__WORK INSTRUCTIONS__.
Repeat everything in the listing below. Keep each line exact.

::::::

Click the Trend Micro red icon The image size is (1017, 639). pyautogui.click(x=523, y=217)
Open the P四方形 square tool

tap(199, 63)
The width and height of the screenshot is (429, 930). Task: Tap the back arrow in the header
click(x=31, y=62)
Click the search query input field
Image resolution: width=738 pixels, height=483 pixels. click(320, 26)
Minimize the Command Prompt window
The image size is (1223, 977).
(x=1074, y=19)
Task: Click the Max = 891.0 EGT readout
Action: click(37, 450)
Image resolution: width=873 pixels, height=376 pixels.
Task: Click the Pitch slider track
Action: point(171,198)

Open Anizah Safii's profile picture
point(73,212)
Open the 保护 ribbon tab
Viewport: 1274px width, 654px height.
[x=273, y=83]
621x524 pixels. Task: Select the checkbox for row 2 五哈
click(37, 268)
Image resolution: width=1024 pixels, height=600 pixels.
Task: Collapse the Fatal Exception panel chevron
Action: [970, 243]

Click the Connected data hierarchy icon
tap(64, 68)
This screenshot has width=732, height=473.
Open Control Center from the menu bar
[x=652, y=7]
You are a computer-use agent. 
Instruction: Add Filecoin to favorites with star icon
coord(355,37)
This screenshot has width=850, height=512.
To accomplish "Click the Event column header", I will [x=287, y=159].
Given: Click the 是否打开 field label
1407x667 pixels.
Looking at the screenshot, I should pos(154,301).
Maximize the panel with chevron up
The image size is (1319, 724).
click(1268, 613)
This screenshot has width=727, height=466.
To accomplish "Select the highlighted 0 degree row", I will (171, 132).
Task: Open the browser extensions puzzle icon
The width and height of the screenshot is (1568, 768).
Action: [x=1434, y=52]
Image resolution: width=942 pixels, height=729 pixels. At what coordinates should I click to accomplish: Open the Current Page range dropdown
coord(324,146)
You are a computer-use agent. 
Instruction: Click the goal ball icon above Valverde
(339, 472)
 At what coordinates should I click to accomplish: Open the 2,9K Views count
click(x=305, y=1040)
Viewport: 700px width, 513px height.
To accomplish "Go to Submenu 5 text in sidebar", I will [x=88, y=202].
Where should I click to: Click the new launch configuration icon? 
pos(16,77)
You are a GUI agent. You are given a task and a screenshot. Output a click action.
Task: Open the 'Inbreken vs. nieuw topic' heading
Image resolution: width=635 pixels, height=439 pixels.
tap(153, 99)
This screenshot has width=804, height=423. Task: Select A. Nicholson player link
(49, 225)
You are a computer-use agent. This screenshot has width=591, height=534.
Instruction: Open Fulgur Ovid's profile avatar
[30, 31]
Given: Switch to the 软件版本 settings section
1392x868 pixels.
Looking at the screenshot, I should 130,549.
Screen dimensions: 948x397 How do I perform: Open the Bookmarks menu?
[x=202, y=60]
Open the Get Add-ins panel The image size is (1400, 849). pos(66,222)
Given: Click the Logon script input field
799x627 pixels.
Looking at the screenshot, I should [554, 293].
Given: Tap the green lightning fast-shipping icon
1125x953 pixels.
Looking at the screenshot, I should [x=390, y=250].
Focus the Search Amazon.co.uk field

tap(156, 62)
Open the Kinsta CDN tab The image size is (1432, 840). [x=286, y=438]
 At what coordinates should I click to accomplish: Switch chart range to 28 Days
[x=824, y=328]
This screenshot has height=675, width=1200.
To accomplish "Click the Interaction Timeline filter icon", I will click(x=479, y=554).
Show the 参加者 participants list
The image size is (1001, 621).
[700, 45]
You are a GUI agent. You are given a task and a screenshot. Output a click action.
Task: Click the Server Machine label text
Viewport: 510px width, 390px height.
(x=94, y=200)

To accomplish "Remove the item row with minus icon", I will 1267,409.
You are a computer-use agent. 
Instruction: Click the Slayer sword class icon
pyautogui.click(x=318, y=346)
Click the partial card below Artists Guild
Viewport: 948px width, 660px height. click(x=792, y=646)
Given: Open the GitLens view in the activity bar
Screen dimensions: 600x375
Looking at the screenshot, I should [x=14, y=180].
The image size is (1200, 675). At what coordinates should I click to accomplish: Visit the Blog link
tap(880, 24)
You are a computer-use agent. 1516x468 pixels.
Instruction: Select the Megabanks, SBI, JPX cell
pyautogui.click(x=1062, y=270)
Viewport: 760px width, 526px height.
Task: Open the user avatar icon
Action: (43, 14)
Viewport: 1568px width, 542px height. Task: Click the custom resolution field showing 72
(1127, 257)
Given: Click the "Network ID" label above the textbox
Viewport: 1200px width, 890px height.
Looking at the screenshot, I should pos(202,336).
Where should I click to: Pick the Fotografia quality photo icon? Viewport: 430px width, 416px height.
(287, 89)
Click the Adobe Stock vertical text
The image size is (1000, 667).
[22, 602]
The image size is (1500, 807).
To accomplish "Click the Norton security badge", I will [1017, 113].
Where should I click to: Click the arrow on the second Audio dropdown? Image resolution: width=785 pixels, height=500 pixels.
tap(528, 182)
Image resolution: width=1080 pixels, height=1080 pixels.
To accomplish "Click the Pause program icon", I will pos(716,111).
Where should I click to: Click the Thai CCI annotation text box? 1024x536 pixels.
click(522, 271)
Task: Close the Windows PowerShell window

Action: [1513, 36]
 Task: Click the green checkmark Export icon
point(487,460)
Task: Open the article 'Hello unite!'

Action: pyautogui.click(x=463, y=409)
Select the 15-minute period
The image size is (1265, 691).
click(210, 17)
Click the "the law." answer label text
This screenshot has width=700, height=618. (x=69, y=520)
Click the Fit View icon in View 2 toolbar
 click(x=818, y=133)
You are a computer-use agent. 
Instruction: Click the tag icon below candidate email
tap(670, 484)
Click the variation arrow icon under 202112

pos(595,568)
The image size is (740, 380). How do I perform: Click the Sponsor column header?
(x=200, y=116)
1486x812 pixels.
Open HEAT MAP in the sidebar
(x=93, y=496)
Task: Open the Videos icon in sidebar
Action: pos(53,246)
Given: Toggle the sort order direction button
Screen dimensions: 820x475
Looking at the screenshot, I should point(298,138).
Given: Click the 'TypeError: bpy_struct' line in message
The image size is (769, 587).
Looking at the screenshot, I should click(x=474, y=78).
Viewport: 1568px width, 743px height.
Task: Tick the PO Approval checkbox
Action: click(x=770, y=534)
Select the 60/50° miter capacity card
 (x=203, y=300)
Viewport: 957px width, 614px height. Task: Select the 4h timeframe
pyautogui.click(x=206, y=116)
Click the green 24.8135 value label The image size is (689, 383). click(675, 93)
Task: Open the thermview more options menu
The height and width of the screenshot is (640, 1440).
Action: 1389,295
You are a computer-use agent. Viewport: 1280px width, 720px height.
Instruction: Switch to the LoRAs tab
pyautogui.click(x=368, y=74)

::::::

__ANSWER BELOW__.
Click the Trend Micro red icon The image size is (1017, 639). pyautogui.click(x=523, y=217)
Open the P四方形 square tool

tap(199, 63)
The width and height of the screenshot is (429, 930). Task: Tap the back arrow in the header
click(x=31, y=62)
Click the search query input field
Image resolution: width=738 pixels, height=483 pixels. click(320, 26)
Minimize the Command Prompt window
The image size is (1223, 977).
(x=1074, y=19)
Task: Click the Max = 891.0 EGT readout
Action: click(37, 450)
Image resolution: width=873 pixels, height=376 pixels.
Task: Click the Pitch slider track
Action: point(171,198)

Open Anizah Safii's profile picture
point(73,212)
Open the 保护 ribbon tab
Viewport: 1274px width, 654px height.
[x=273, y=83]
621x524 pixels. Task: Select the checkbox for row 2 五哈
click(37, 268)
Image resolution: width=1024 pixels, height=600 pixels.
Task: Collapse the Fatal Exception panel chevron
Action: [970, 243]

Click the Connected data hierarchy icon
tap(64, 68)
This screenshot has width=732, height=473.
Open Control Center from the menu bar
[x=652, y=7]
You are a computer-use agent. 
Instruction: Add Filecoin to favorites with star icon
coord(355,37)
This screenshot has width=850, height=512.
To accomplish "Click the Event column header", I will [x=287, y=159].
Given: Click the 是否打开 field label
1407x667 pixels.
Looking at the screenshot, I should pos(154,301).
Maximize the panel with chevron up
The image size is (1319, 724).
click(1268, 613)
This screenshot has width=727, height=466.
To accomplish "Select the highlighted 0 degree row", I will (171, 132).
Task: Open the browser extensions puzzle icon
The width and height of the screenshot is (1568, 768).
Action: [x=1434, y=52]
Image resolution: width=942 pixels, height=729 pixels. At what coordinates should I click to accomplish: Open the Current Page range dropdown
coord(324,146)
You are a computer-use agent. 
Instruction: Click the goal ball icon above Valverde
(339, 472)
 At what coordinates should I click to accomplish: Open the 2,9K Views count
click(x=305, y=1040)
Viewport: 700px width, 513px height.
To accomplish "Go to Submenu 5 text in sidebar", I will [x=88, y=202].
Where should I click to: Click the new launch configuration icon? 
pos(16,77)
You are a GUI agent. You are given a task and a screenshot. Output a click action.
Task: Open the 'Inbreken vs. nieuw topic' heading
Image resolution: width=635 pixels, height=439 pixels.
tap(153, 99)
This screenshot has width=804, height=423. Task: Select A. Nicholson player link
(49, 225)
You are a computer-use agent. This screenshot has width=591, height=534.
Instruction: Open Fulgur Ovid's profile avatar
[30, 31]
Given: Switch to the 软件版本 settings section
1392x868 pixels.
Looking at the screenshot, I should 130,549.
Screen dimensions: 948x397 How do I perform: Open the Bookmarks menu?
[x=202, y=60]
Open the Get Add-ins panel The image size is (1400, 849). pos(66,222)
Given: Click the Logon script input field
799x627 pixels.
Looking at the screenshot, I should [554, 293].
Given: Tap the green lightning fast-shipping icon
1125x953 pixels.
Looking at the screenshot, I should [x=390, y=250].
Focus the Search Amazon.co.uk field

tap(156, 62)
Open the Kinsta CDN tab The image size is (1432, 840). [x=286, y=438]
 At what coordinates should I click to accomplish: Switch chart range to 28 Days
[x=824, y=328]
This screenshot has height=675, width=1200.
To accomplish "Click the Interaction Timeline filter icon", I will click(x=479, y=554).
Show the 参加者 participants list
The image size is (1001, 621).
[700, 45]
You are a GUI agent. You are given a task and a screenshot. Output a click action.
Task: Click the Server Machine label text
Viewport: 510px width, 390px height.
(x=94, y=200)

To accomplish "Remove the item row with minus icon", I will 1267,409.
You are a computer-use agent. 
Instruction: Click the Slayer sword class icon
pyautogui.click(x=318, y=346)
Click the partial card below Artists Guild
Viewport: 948px width, 660px height. click(x=792, y=646)
Given: Open the GitLens view in the activity bar
Screen dimensions: 600x375
Looking at the screenshot, I should [x=14, y=180].
The image size is (1200, 675). At what coordinates should I click to accomplish: Visit the Blog link
tap(880, 24)
You are a computer-use agent. 1516x468 pixels.
Instruction: Select the Megabanks, SBI, JPX cell
pyautogui.click(x=1062, y=270)
Viewport: 760px width, 526px height.
Task: Open the user avatar icon
Action: (43, 14)
Viewport: 1568px width, 542px height. Task: Click the custom resolution field showing 72
(1127, 257)
Given: Click the "Network ID" label above the textbox
Viewport: 1200px width, 890px height.
Looking at the screenshot, I should pos(202,336).
Where should I click to: Pick the Fotografia quality photo icon? Viewport: 430px width, 416px height.
(287, 89)
Click the Adobe Stock vertical text
The image size is (1000, 667).
[22, 602]
The image size is (1500, 807).
To accomplish "Click the Norton security badge", I will [1017, 113].
Where should I click to: Click the arrow on the second Audio dropdown? Image resolution: width=785 pixels, height=500 pixels.
tap(528, 182)
Image resolution: width=1080 pixels, height=1080 pixels.
To accomplish "Click the Pause program icon", I will pos(716,111).
Where should I click to: Click the Thai CCI annotation text box? 1024x536 pixels.
click(522, 271)
Task: Close the Windows PowerShell window

Action: [1513, 36]
 Task: Click the green checkmark Export icon
point(487,460)
Task: Open the article 'Hello unite!'

Action: pyautogui.click(x=463, y=409)
Select the 15-minute period
The image size is (1265, 691).
click(210, 17)
Click the "the law." answer label text
This screenshot has width=700, height=618. (x=69, y=520)
Click the Fit View icon in View 2 toolbar
 click(x=818, y=133)
You are a computer-use agent. 
Instruction: Click the tag icon below candidate email
tap(670, 484)
Click the variation arrow icon under 202112

pos(595,568)
The image size is (740, 380). How do I perform: Click the Sponsor column header?
(x=200, y=116)
1486x812 pixels.
Open HEAT MAP in the sidebar
(x=93, y=496)
Task: Open the Videos icon in sidebar
Action: pos(53,246)
Given: Toggle the sort order direction button
Screen dimensions: 820x475
Looking at the screenshot, I should point(298,138).
Given: Click the 'TypeError: bpy_struct' line in message
The image size is (769, 587).
Looking at the screenshot, I should click(x=474, y=78).
Viewport: 1568px width, 743px height.
Task: Tick the PO Approval checkbox
Action: click(x=770, y=534)
Select the 60/50° miter capacity card
 (x=203, y=300)
Viewport: 957px width, 614px height. Task: Select the 4h timeframe
pyautogui.click(x=206, y=116)
Click the green 24.8135 value label The image size is (689, 383). click(675, 93)
Task: Open the thermview more options menu
The height and width of the screenshot is (640, 1440).
Action: 1389,295
You are a computer-use agent. Viewport: 1280px width, 720px height.
Instruction: Switch to the LoRAs tab
pyautogui.click(x=368, y=74)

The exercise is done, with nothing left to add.